In Varon’s production, most of what is usually cut (including several exchanges for the women) remains. And room must also be made for the flavorful musical interludes, which include a swoony rendition by lounge lizard Balthasar of " Strangers in the Night, " sung in Italian, that turns Beatrice, Hero, and their gentlewomen into squealing, villa-dwelling 1950s bobbysoxers. A little harder to justify is the transformation of returning war heroes Don Pedro, Benedick, and Claudio into snappy, rifle-toting, benevolent gangsters — though the " sleep with the fishes " fate of malevolent Don John seems apt.

One of the reasons the lively, Italian-string-steeped production is long may be that Varon means to give equal weight to the battle of words carried on by smitten wiseacres Benedick and Beatrice and the melodrama of dishonored Hero and callow Claudio. In the first part of the play, the two plots intertwine, after which the plight of Hero, who’s set up by Don John to appear unfaithful and then denounced at the altar by Claudio, takes over until we return to a suddenly more sober Beatrice and Benedick. At Shakespeare & Company, the excellent Allyn Burrows is a violently love-disgusted if ultimately snookered Benedick (who sometimes makes you think of Malvolio) and Paula Langton a feisty, sweater girl of a Beatrice who recalls Grease’s Rizzo. The setting of the " tender trap " (we get the song on the soundtrack) that tricks the pair into acknowledging their feelings is irresistible. And the scene in which Burrows’s Benedick attempts to sequester himself in every cranny of the wide-open stage in order to hear himself being set up is a farcical gem (though the parallel one in which Beatrice tries to disguise herself as laundry on the line seems pushed). By contrast, the simpy Hero of Stephanie Dodd and the teary, face-making Claudio of Mark Saturno are wooden.

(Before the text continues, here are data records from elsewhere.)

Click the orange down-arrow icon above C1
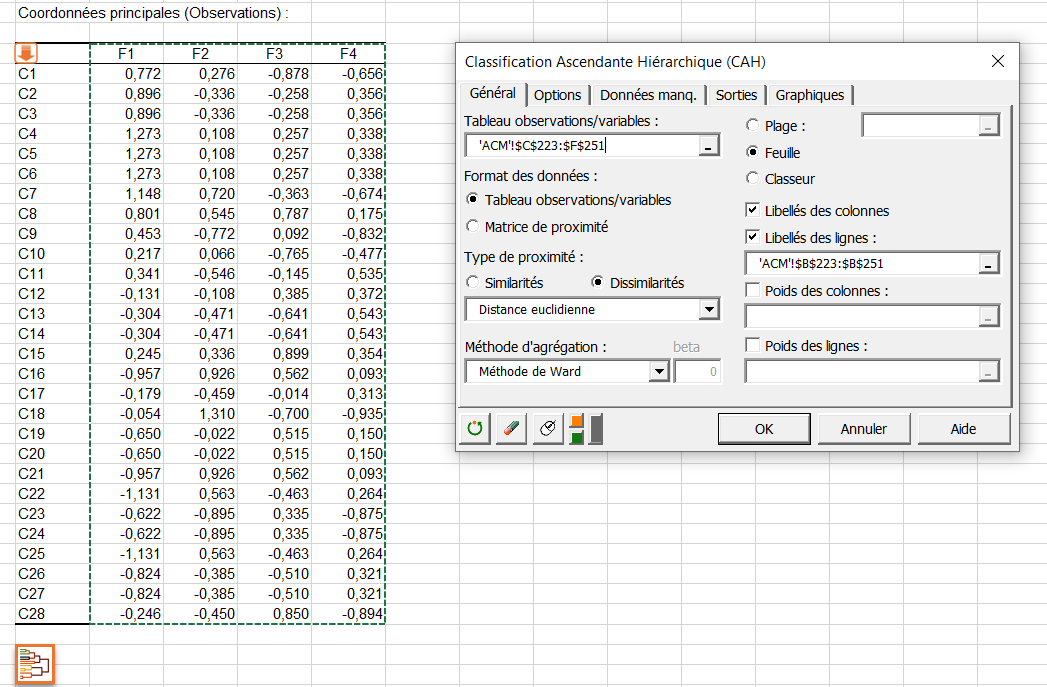Image resolution: width=1047 pixels, height=687 pixels. click(26, 53)
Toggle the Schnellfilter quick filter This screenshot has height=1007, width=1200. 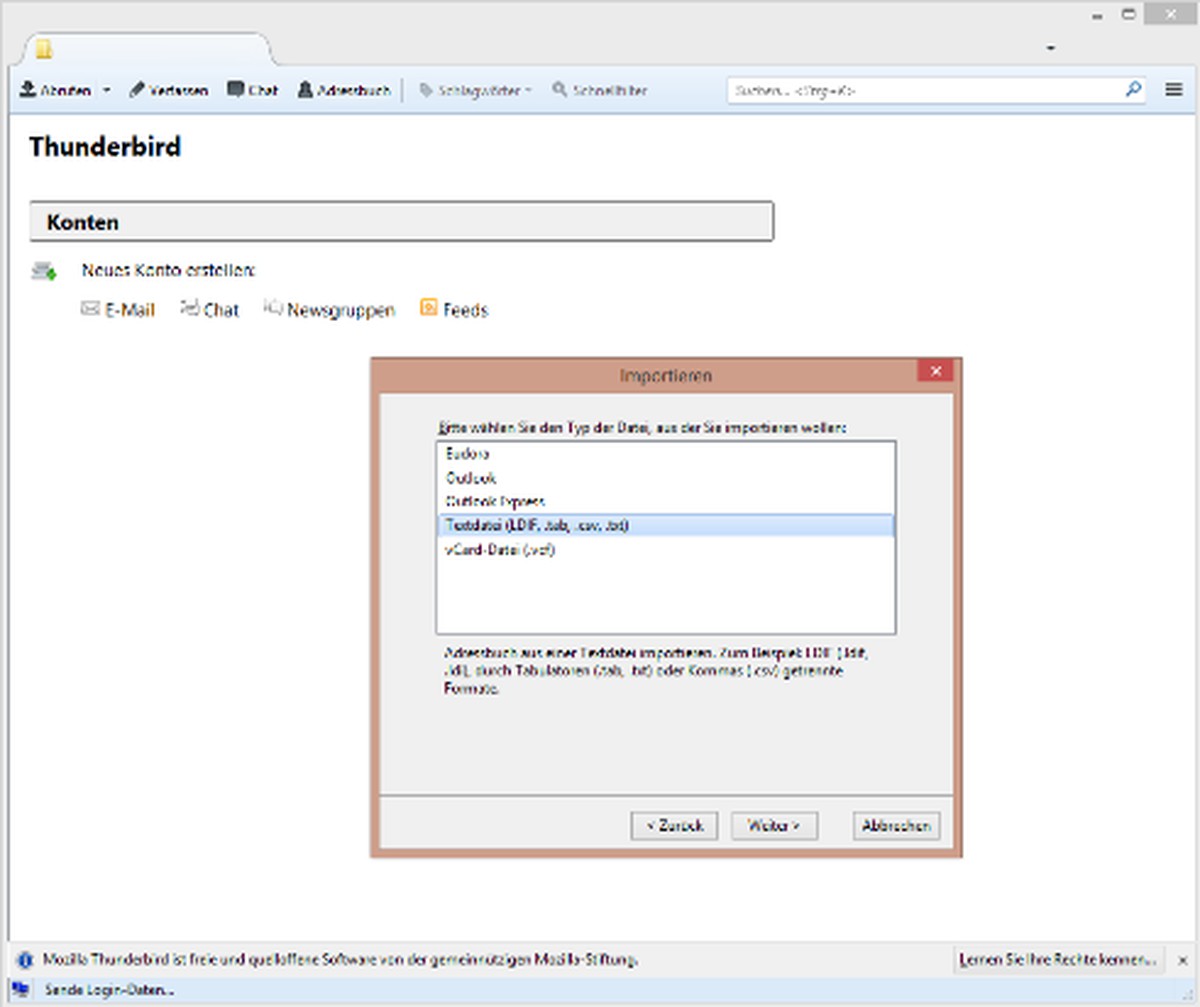click(600, 90)
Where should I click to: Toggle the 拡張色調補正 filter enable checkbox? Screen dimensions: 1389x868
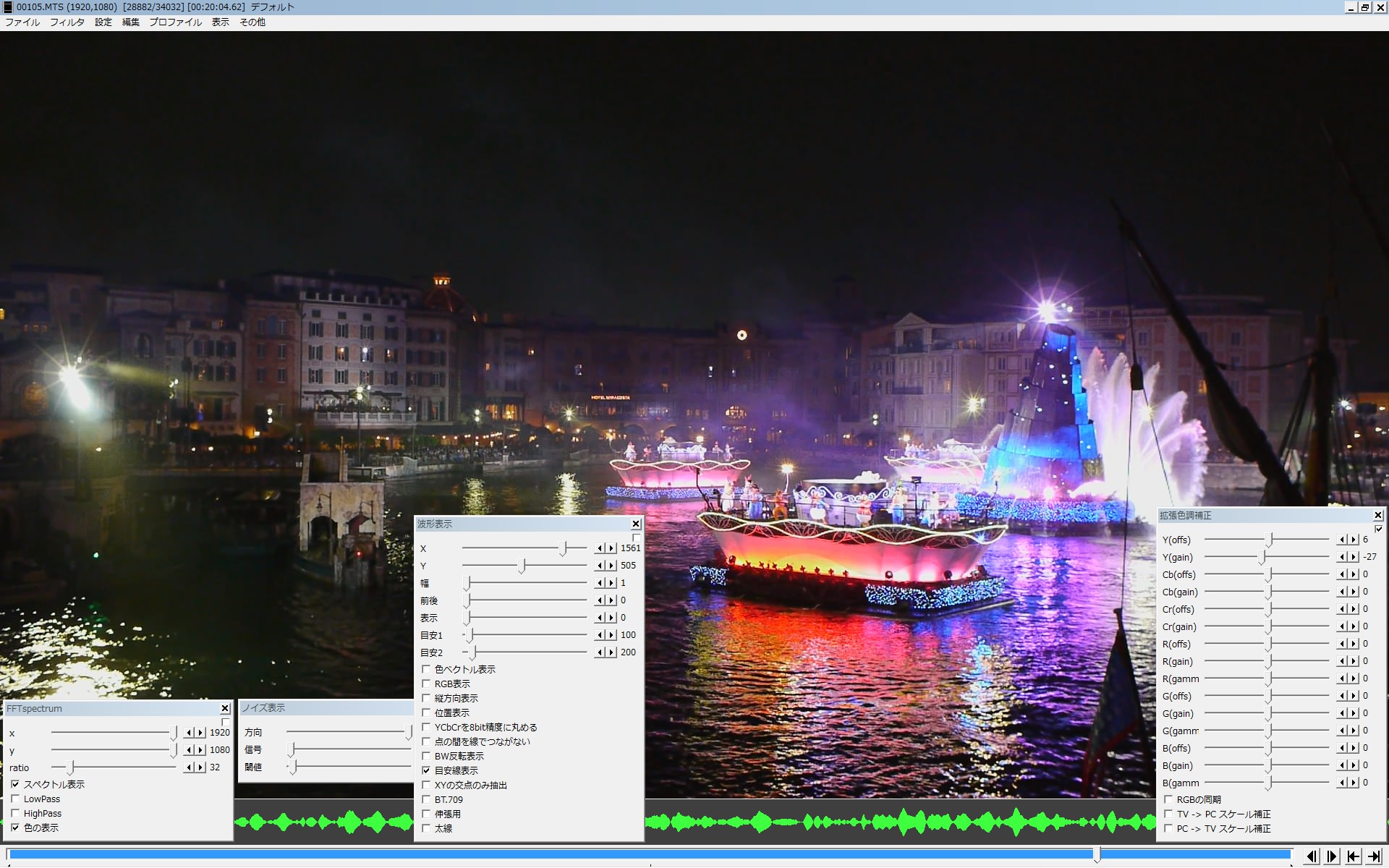(1378, 529)
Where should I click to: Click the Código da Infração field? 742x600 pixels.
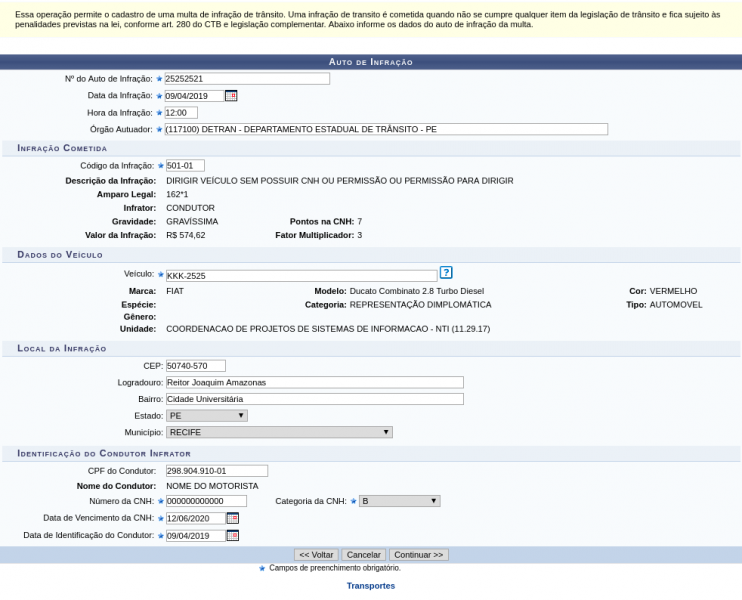(x=185, y=165)
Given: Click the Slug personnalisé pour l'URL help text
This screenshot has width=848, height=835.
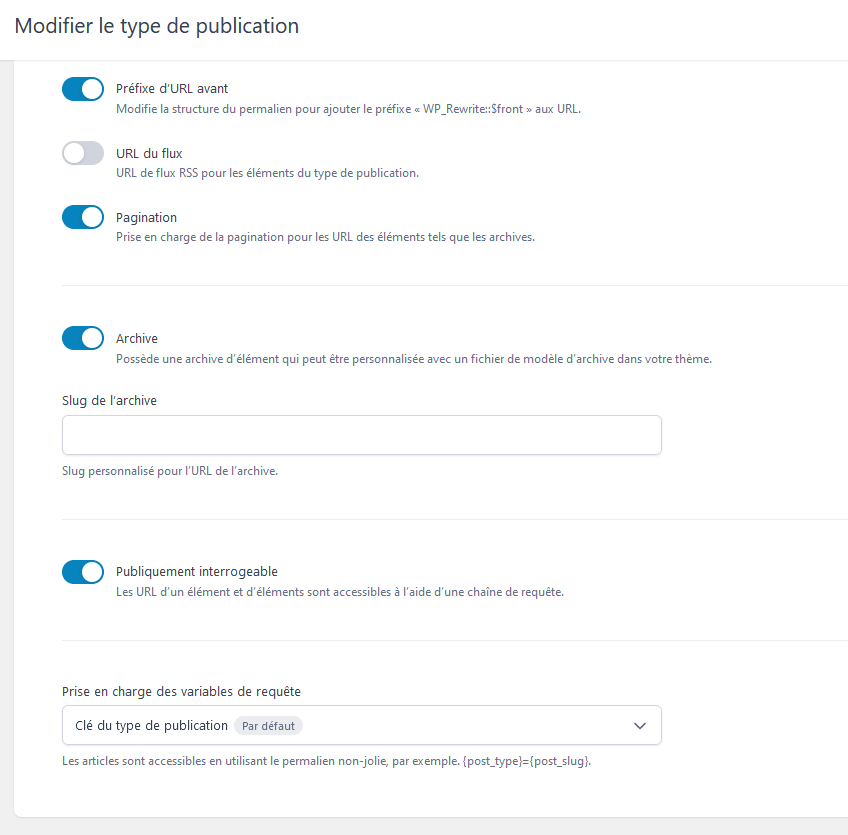Looking at the screenshot, I should point(170,471).

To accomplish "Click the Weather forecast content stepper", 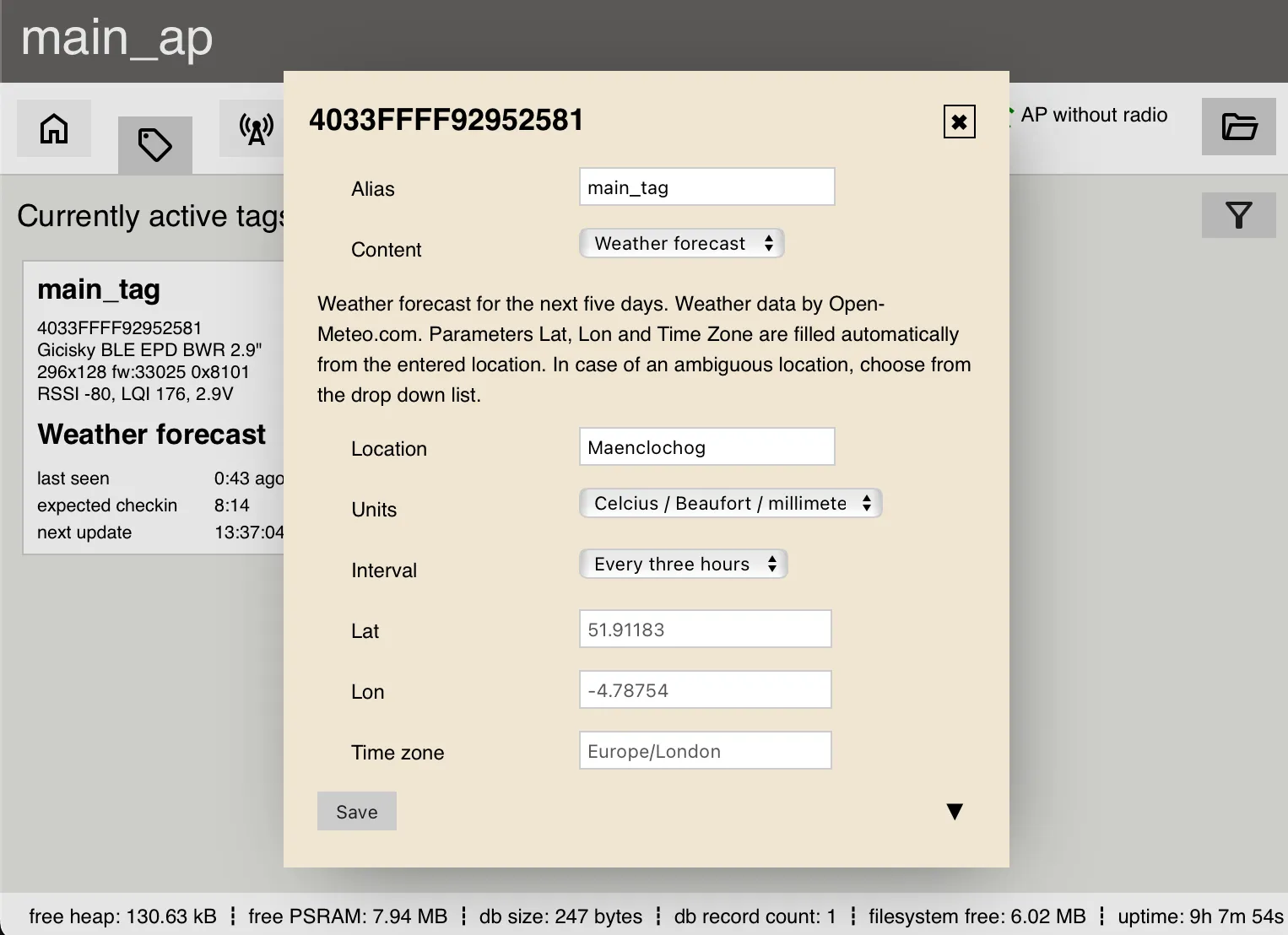I will click(681, 243).
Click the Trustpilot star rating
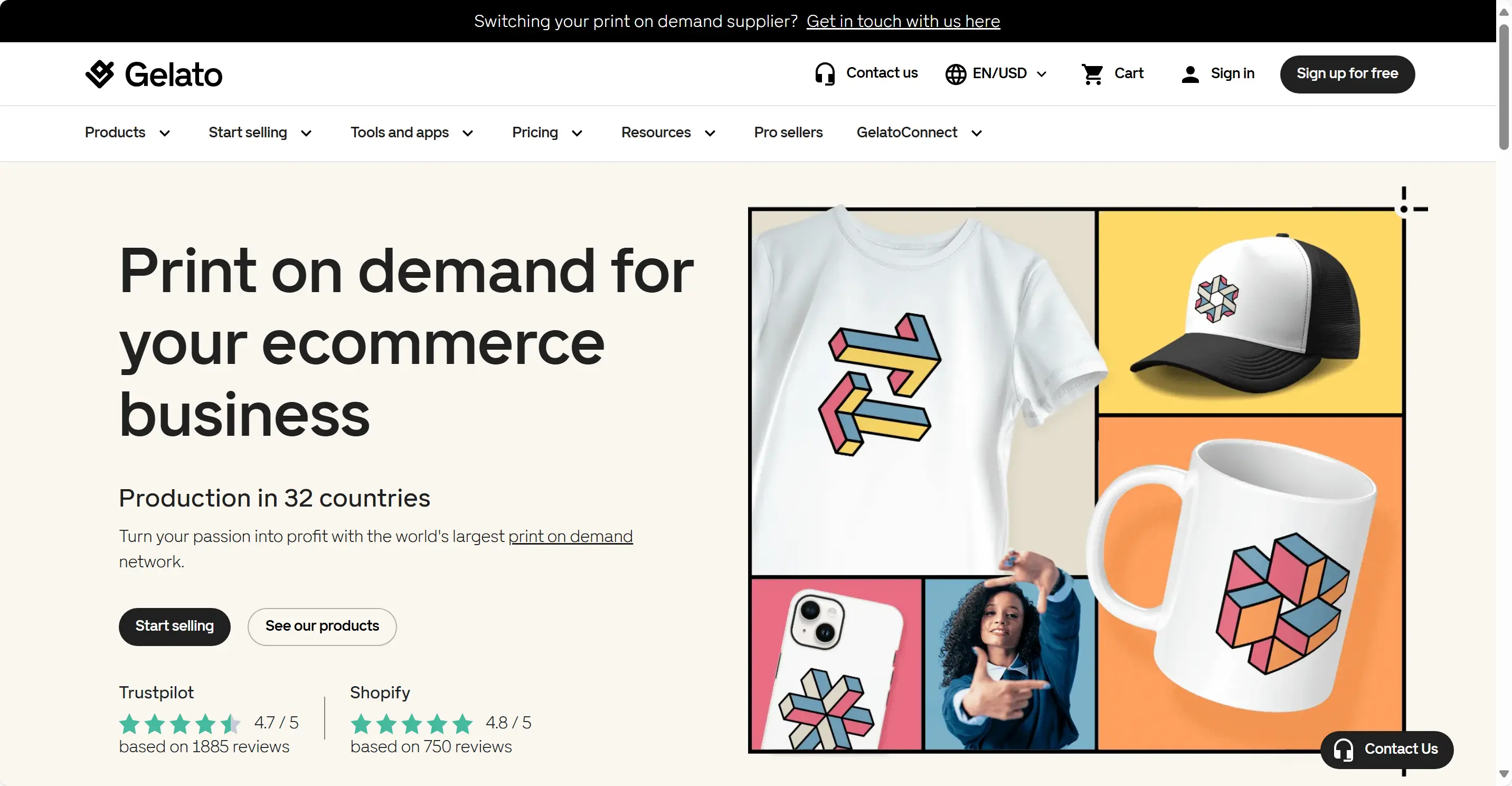Viewport: 1512px width, 786px height. 179,724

Adding to the ponderousness of the second half of the evening is the protracted, though often funny, Pink Panther–ish treatment of malapropping Constable Dogberry and the Watch. Varon turns this crew of homespun police into clowns out of Beckett who pop up out of manholes in set designer Cameron Anderson’s glimmering-white thrust-stage villa courtyard. And S&C treasure Jonathan Epstein brings a touching sincerity and perplexity to the (not entirely ineffectual) Constable. But oh, the plodding investigation, drawn out by the doddering of Charlie Ravioli’s senile Verges, does go on.

Some of the best performances in the production are in smaller roles. Jason Asprey is a nasal, dangerously depressive Don John, but equally arresting is the strong, surly Borachio of Johnny Lee Davenport, who at one point flicks open a nasty stiletto to spear the olive in his martini. And Elizabeth Aspenlieder is an irrepressible Margaret, sticking out in a world where women are meant to be repressed.